A small group of pro-choice campaigners gathered in front of parliament in a sit-down protest calling for MPs to debate a private member's bill to decriminalise abortion.
The group of around ten activists, carrying placards saying "women should decide their own fate" and "my body, my choice" sat in a row outside the Valletta building on Wednesday evening.
In an unprecedented move last week, Independent MP Marlene Farrugia presented a bill proposing that a woman is not penalised for having an abortion, which currently carries a maximum three-year prison term.
However the House Business Committee, which decides the agenda of the House, has so far failed to list it for debate. A request for abortion to be discussed within parliament's Health Committee has also been rejected.
Maya Dimitrijevic, from the group known as Young Progressive Beings (YPB) said the sit-down protest to "keep up pressure to ensure the issue is discussed at parliamentary level in spite of the major political parties' stances against the abortion bill."

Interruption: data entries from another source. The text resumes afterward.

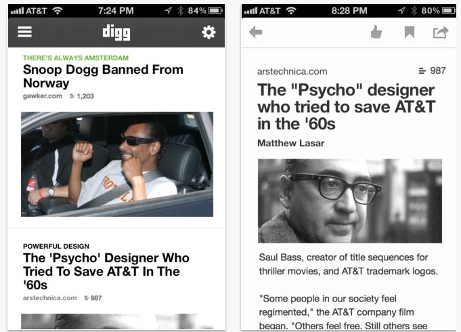Image resolution: width=461 pixels, height=332 pixels.
Task: Open the hamburger menu in Digg header
Action: [24, 32]
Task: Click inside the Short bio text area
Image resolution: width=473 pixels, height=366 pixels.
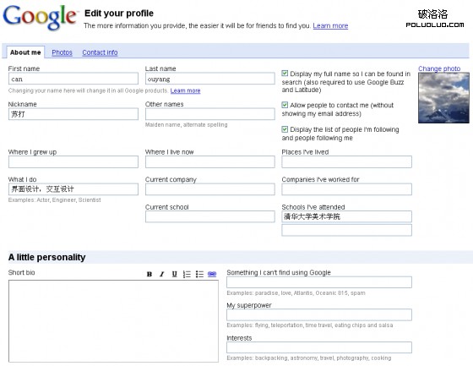Action: tap(113, 321)
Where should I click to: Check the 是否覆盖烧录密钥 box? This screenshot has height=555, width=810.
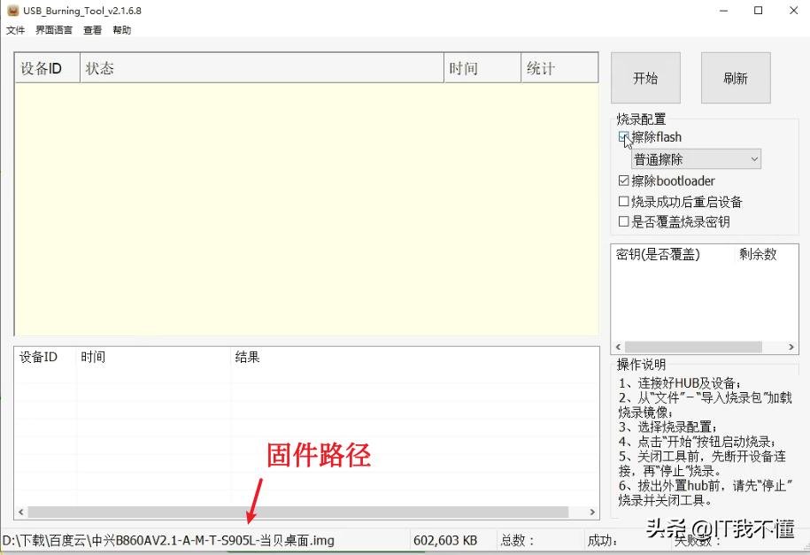[x=624, y=221]
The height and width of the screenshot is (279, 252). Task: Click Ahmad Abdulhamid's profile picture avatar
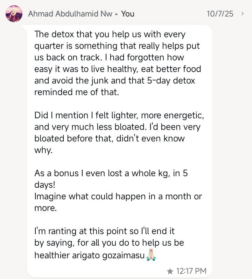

PN leader Bernard Grech has said the party can never back the decriminalisation of abortion, while the governing Labour Party has also come out against the bill, saying it "chokes debate".
The group of activists wore handcuffs “to directly portray the reproductive oppression manifested by Malta’s highly restrictive laws”.
The group argues that having an abortion does not make a person a criminal, and that “women who’ve had abortions should not go to prison for undergoing a medical procedure”.
“We know that there are over 300 women a year who seek an abortion in Malta, and these women are not criminals. They are workers, mothers, sisters and daughters,” Dimitrijevic stated.